Private, Public and Global Enterprises

Question:

Which of the following are benefits of joint venture? 

A) Increased resources and capacity
B) Access to new markets and distribution networks
C) Outdated products
D) Established brand name
E) Low cost of production
F) High Cost

Choose the correct answer from the options given below:

Options:

(A), (B) and (C) only

(A), (C) and (D) only

(C) and (D) only

(A), (B), (D) and (E) only

Correct Answer:

(A), (B), (D) and (E) only

Explanation:

The correct answer is option 4- (A), (B), (D) and (E) only.

C) Outdated products  &  F) High Cost- These are not benefit of joint venture as joint venture leads to reduction in cost of production with innovated product.

When two businesses agree to join together for a common purpose and mutual benefit, it gives rise to a joint venture. Businesses of any size can use joint ventures to strengthen long-term relationships or to collaborate on short term projects. Business can achieve unexpected gains through joint ventures with a partner. Joint ventures can prove to be extremely beneficial for both parties involved. One party may have strong potential for growth and innovative ideas, but is still likely to benefit from entering into a joint venture because it enhances its capacity, resources and technical expertise. The major benefits of joint ventures are as follows:

(i) Increased resources and capacity: Joining hands with another or teaming up adds to existing resources and capacity enabling the joint venture company to grow and expand more quickly and efficiently. The new business pools in financial and human resources and is able to face market challenges and take advantage of new opportunities

(ii) Access to new markets and distribution networks: When a business enters into a joint venture with a partner from another country, it opens up a vast growing market. For example, when foreign companies form joint venture companies in India they gain access to the vast Indian market. Their products which have reached saturation point in their home markets can be easily sold in new markets.

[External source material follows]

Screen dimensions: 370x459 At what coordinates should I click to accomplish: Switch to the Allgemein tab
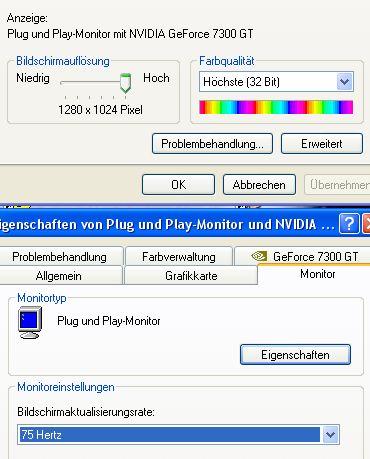coord(60,275)

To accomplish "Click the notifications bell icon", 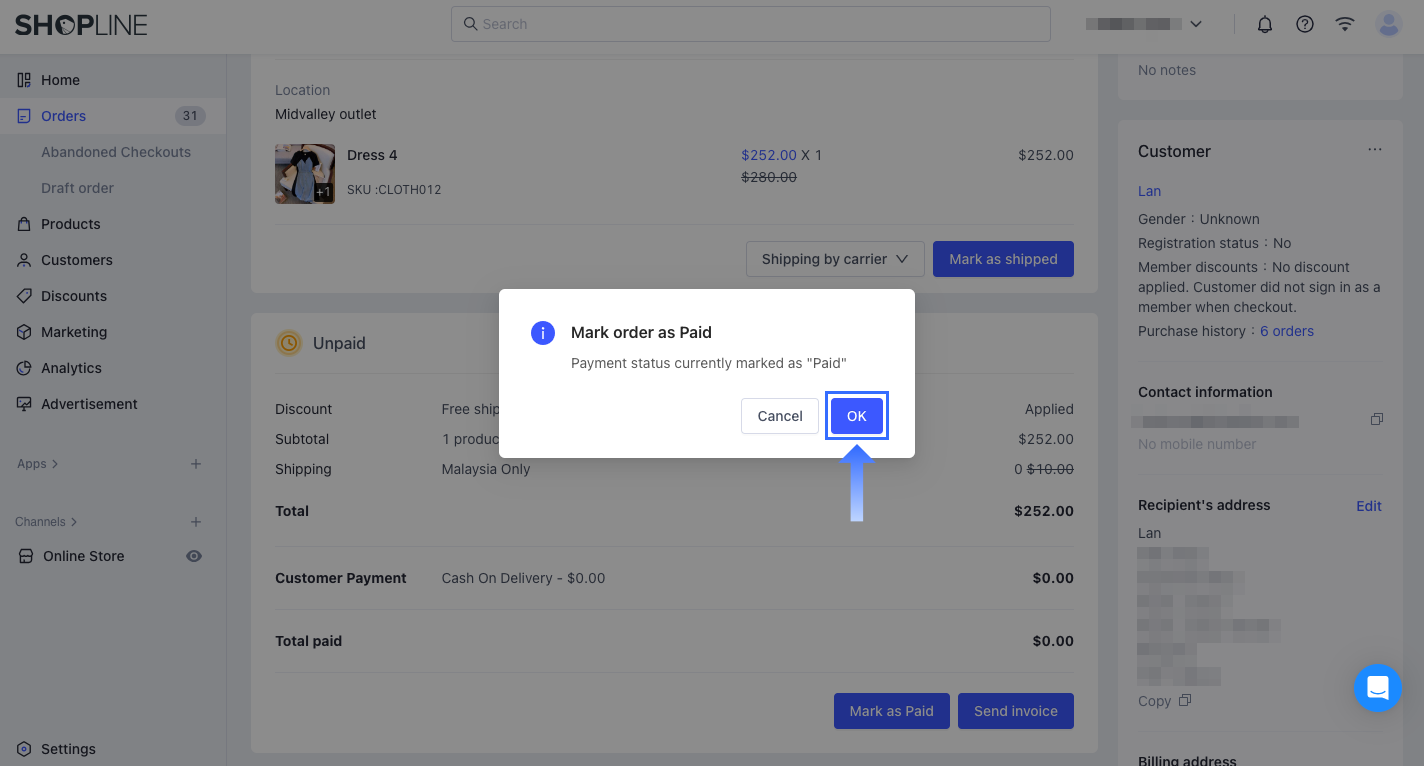I will 1265,24.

(iii) Access to technology: Technology is a major factor for most businesses to enter into joint ventures. Advanced techniques of production leading to superior quality products saves a lot of time, energy and investment as they do not have to develop their own technology. Technology also adds to efficiency and effectiveness, thus leading to reduction in costs.

(iv) Innovation: The markets are increasingly becoming more demanding in terms of new and innovative products. Joint ventures allow business to come up with something new and creative for the same market. Specially foreign partners can come up with innovative products because of new ideas and technology.

(v) Low cost of production: When international corporations invest in India, they benefit immensely due to the lower cost of production. They are able to get quality products for their global requirements. India is becoming an important global source and extremely competitive in many products.

(vi) Established brand name: When two businesses enter into a joint venture, one of the parties benefits from the other’s goodwill which has already been established in the market. If the joint venture is in India and with an Indian company, the Indian company does not have to spend time or money in developing a brand name for the product or even a distribution system. There is a ready market waiting for the product to be launched. A lot of investment is saved in the process.